Recent weeks show how tough it may be for America to unite behind an economic fix-it plan. Some governors differ with the president, while in Congress, Republicans and Democrats bicker. In Europe, though, a financial crisis pits nation against nation, East against West. The crisis threatens a decades-long drive toward unity. Or does it?
It may yet happen that the economic challenge in Europe becomes so acute that, in the end, the crucible of crisis actually forces stronger financial and political bonds between countries.
But so far, European governments mostly talk financial brotherhood while acting in a harmful every-man-for-himself manner. As World Bank chief Robert Zoellick recently told the Financial Times of London, "There is a disconnect between some of the rhetoric of leaders calling for global this and global that and their own policies."
French President Nicolas Sarkozy serves as Exhibit A.

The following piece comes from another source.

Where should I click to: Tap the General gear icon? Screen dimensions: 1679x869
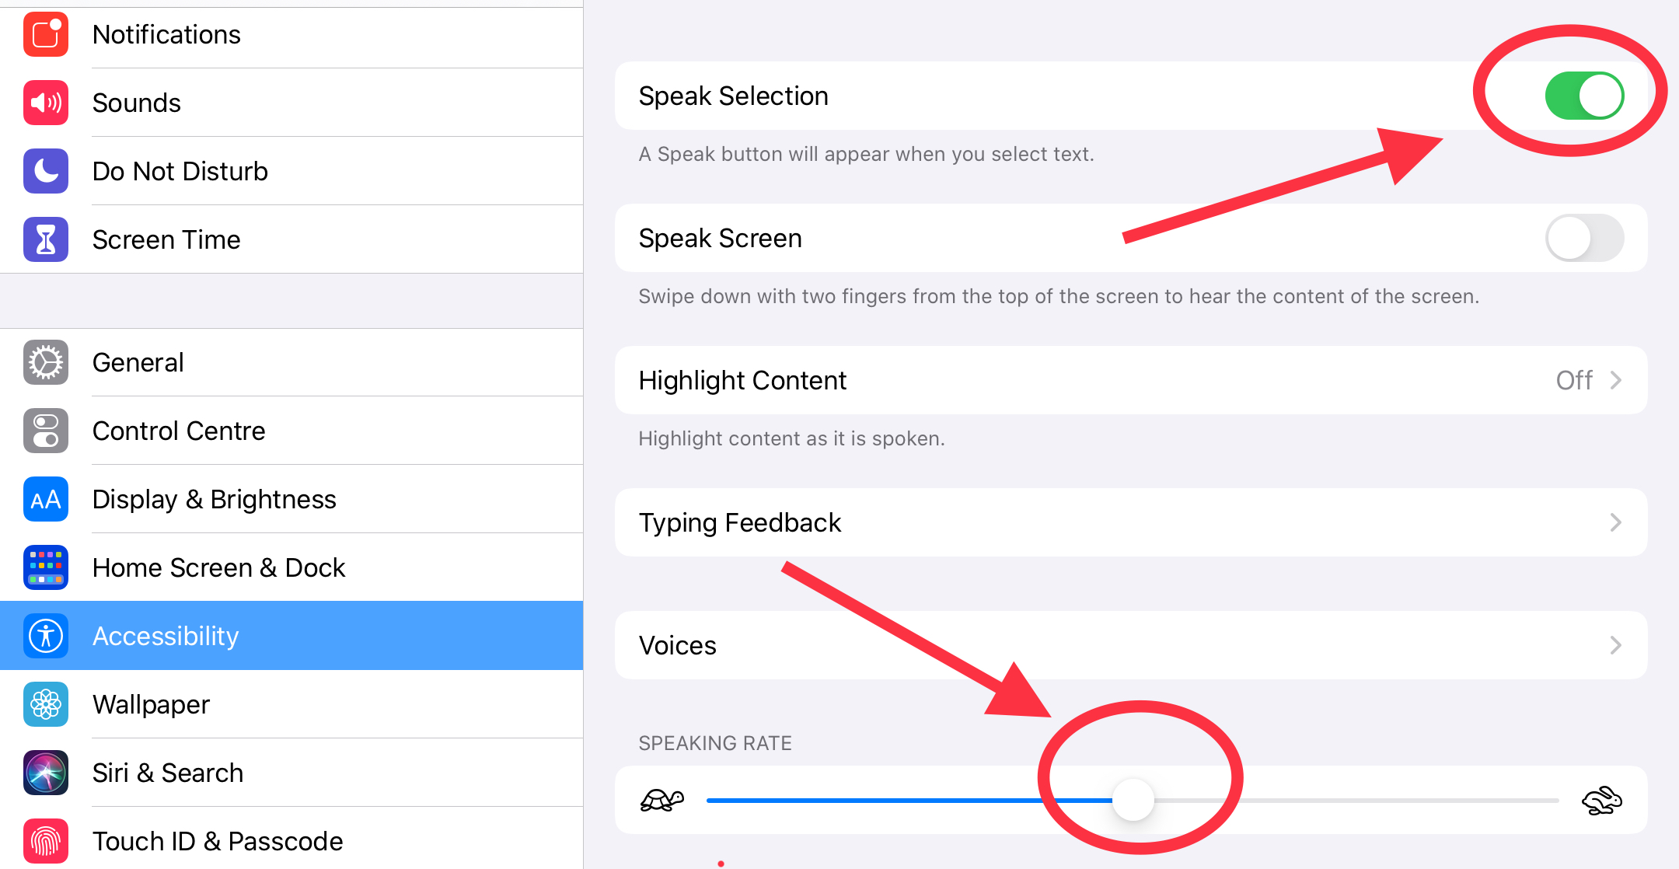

This week, he and other West European leaders endorsed a global doubling of contributions to the International Monetary Fund. The IMF can surely use the infusion as it tries to catch tumbling economies in Eastern Europe.
On the other hand, Mr. Sarkozy will only magnify hardship in Central and Eastern Europe with his plan to reward French automakers if they retreat from countries like the Czech Republic and boost production at home.

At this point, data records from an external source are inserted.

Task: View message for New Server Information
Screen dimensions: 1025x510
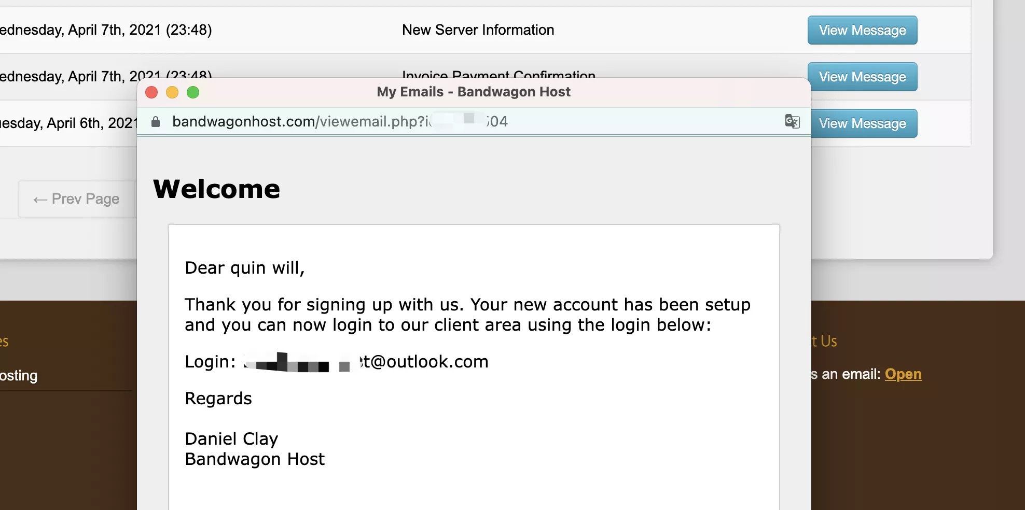Action: (862, 30)
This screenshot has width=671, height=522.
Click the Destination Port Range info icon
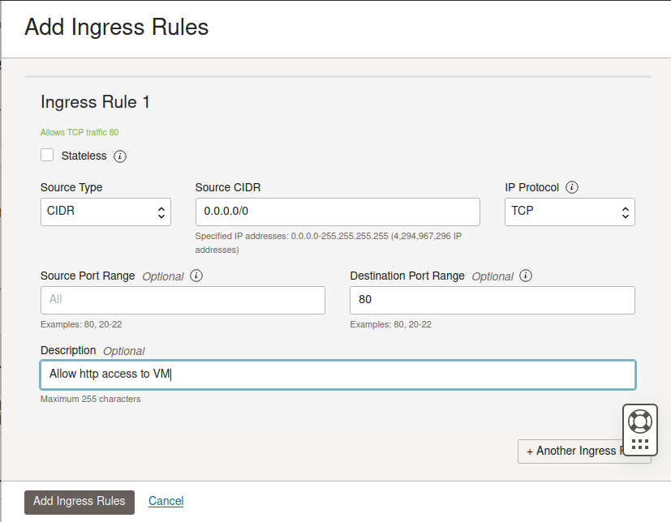526,276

As Mr. Zoellick rightly observed, it would be a "tragedy" if Europe split again, 20 years after the fall of the Berlin wall. Of particular concern is the move by some Western European countries to aid their banks at the expense of the East. The banks got an infusion of government capital, but only on the condition that they repatriated capital from Eastern Europe to domestic markets.
Now Eastern economies can't get financing for exports. Their currencies are falling sharply, which makes it next to impossible to repay debt owed to West European banks. The rapid deterioration east of Berlin has caused a run on banks in Ukraine and protests in Riga that last week brought down the Latvian government.
A sharp divide is also appearing in the 16 European Union countries that use the euro. Greece, Spain, and Ireland, for instance, are in such bad shape that they're blowing the fiscal standards that allow them to participate in the EU currency. The strain threatens to break up the euro- zone, formed just 10 years ago.
While exposing divisions, the financial and economic crisis in Europe also reveals how connected and interdependent all of these countries are. It points to the need for pan-European solutions, not a retreat to nationalism.
Encouragingly, such solutions are starting to be voiced. The idea of a euro-bond has been raised as an economic burden-sharing tool to support weaker countries. Austria, whose banks have the largest exposure to Eastern Europe, is pushing for a broad effort to help the East.
Most remarkable is Germany's recent about-face to support a joint bailout should a eurozone country default on debt. That could be turned to an even greater advantage if structural reform were made a condition of rescue.
Now, crisis is tearing Europe apart by the seams. In the long run, it could stitch it closer together.